Qui est Narendra Modi, à la tête de la plus grande démocratie du monde ?

--'--
--'--
Copié dans le presse-papier !

La planète tourne et nous posons ce matin le doigt à New Delhi. L’Inde accueille pour deux jours et en grande pompe le président américain Donald Trump. Il sera reçu par le Premier ministre indien, avec qui il partage volontiers quelques passions.

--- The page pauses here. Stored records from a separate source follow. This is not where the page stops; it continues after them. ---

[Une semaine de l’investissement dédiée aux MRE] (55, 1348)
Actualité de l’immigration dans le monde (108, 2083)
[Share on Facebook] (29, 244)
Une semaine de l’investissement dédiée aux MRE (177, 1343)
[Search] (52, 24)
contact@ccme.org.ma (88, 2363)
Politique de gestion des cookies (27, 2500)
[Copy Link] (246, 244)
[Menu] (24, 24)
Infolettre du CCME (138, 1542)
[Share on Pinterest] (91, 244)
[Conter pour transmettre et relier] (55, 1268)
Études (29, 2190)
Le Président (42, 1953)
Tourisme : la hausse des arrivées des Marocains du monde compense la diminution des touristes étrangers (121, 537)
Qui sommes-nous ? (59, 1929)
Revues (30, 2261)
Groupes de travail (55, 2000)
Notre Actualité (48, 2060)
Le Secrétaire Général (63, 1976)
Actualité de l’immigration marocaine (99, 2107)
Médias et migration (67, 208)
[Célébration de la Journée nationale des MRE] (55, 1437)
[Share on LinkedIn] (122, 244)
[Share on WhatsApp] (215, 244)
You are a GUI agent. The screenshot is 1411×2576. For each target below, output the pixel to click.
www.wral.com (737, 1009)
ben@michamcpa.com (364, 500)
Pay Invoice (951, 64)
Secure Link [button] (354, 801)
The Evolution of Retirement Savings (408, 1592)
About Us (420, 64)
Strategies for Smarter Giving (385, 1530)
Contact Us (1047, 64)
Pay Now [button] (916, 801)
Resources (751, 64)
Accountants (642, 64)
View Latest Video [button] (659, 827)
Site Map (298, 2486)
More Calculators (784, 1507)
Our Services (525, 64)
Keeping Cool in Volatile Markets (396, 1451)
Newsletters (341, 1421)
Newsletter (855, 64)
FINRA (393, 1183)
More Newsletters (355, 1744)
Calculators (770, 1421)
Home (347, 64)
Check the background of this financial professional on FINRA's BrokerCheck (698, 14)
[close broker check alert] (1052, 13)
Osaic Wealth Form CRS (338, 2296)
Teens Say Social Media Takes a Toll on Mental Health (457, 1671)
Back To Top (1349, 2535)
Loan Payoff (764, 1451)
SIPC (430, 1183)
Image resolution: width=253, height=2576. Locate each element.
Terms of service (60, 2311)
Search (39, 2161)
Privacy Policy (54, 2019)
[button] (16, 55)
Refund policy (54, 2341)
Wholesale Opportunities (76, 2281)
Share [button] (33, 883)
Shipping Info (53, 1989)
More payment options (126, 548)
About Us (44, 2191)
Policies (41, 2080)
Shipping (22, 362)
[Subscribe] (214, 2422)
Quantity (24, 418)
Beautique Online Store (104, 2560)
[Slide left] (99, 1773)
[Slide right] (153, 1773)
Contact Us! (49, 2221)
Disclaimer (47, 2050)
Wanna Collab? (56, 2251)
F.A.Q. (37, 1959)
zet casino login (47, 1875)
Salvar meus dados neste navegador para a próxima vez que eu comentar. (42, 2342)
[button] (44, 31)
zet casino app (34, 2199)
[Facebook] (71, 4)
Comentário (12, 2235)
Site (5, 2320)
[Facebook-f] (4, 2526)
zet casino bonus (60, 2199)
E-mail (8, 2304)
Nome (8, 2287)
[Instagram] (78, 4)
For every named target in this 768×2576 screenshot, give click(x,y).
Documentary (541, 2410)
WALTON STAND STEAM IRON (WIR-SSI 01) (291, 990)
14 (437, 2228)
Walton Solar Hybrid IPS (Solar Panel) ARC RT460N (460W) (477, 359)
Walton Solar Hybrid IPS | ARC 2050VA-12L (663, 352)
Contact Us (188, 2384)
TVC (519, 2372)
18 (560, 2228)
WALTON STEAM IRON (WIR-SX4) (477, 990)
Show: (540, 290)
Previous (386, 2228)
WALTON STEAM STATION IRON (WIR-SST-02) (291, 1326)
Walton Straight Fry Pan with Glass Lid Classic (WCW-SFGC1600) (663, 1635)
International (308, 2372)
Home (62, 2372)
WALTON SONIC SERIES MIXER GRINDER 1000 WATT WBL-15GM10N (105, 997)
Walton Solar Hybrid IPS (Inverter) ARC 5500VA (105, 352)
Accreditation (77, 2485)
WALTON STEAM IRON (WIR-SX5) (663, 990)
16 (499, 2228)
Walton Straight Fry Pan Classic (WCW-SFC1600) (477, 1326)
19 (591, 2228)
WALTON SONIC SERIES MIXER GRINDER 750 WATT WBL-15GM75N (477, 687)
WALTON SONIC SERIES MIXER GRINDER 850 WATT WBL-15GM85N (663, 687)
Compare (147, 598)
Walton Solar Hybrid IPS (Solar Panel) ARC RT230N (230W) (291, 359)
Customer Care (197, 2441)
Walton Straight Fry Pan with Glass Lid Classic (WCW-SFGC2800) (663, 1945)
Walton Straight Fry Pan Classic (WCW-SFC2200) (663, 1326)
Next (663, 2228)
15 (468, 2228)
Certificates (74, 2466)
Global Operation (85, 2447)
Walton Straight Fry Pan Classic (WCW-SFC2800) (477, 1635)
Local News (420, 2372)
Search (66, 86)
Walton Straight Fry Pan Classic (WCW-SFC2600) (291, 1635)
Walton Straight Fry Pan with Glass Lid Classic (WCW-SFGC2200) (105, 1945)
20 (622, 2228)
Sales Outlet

Comme Donald Trump, Narendra Modi commence toutes ses journées par Twitter. Le Premier ministre indien est un fan absolu des réseaux sociaux, où il commente à longueur de journée ses actions, ses rencontres, ses projets, et ses ambitions pour l’Inde. À la différence de Trump, il n’insulte personne, mais considère que les réseaux lui permettent de parler au 1,3 milliard d’Indiens sans passer par la presse, à laquelle il ne parle jamais. Il faut dire qu’il est, derrière Obama et Trump, l’homme politique qui a le compte Twitter le plus suivi, avec un peu plus de 50 millions d’abonnés ! Dans un pays ultra connecté où plus de 500 millions de personnes sont sur Internet, Modi a trouvé un relais efficace de sa politique ultra nationaliste.  

Un reflet de Trump  

Cet homme à poigne de 69 ans est déterminé à faire de l’Inde une nation forte, hindoue, et nationaliste. Narendra Modi a bâti sa carrière politique dans l’Etat du Gujarat, qu’il dirige dès 2001, avant de prendre le pouvoir du pays en 2014, avec son parti, le BJP, le parti du Peuple Indien. Tout pour plaire à Donald Trump, qui voit en lui une sorte de reflet de lui-même en Asie. Un dirigeant qui ose, qui parle fort, notamment contre les musulmans. Il est réélu en mai 2019 avec un programme simple : contrer la menace du Pakistan voisin tout en jouant sur le sentiment anti-musulmans.  

Une contestation sans précédent  

Avec Amit Shah, son fidèle ministre de l’Intérieur, Modi met en place en décembre dernier une nouvelle loi sur la nationalité, qui rompt avec la laïcité de l’Etat Indien. Le but est d’empêcher les réfugiés musulmans de demander la nationalité. Les étudiants descendent dans la rue, bientôt rejoints par les intellectuels du pays, puis les acteurs phares de Bollywood. Une contestation qui ne se calme pas, inédite dans le pays, mais qui plaît terriblement à Donald Trump.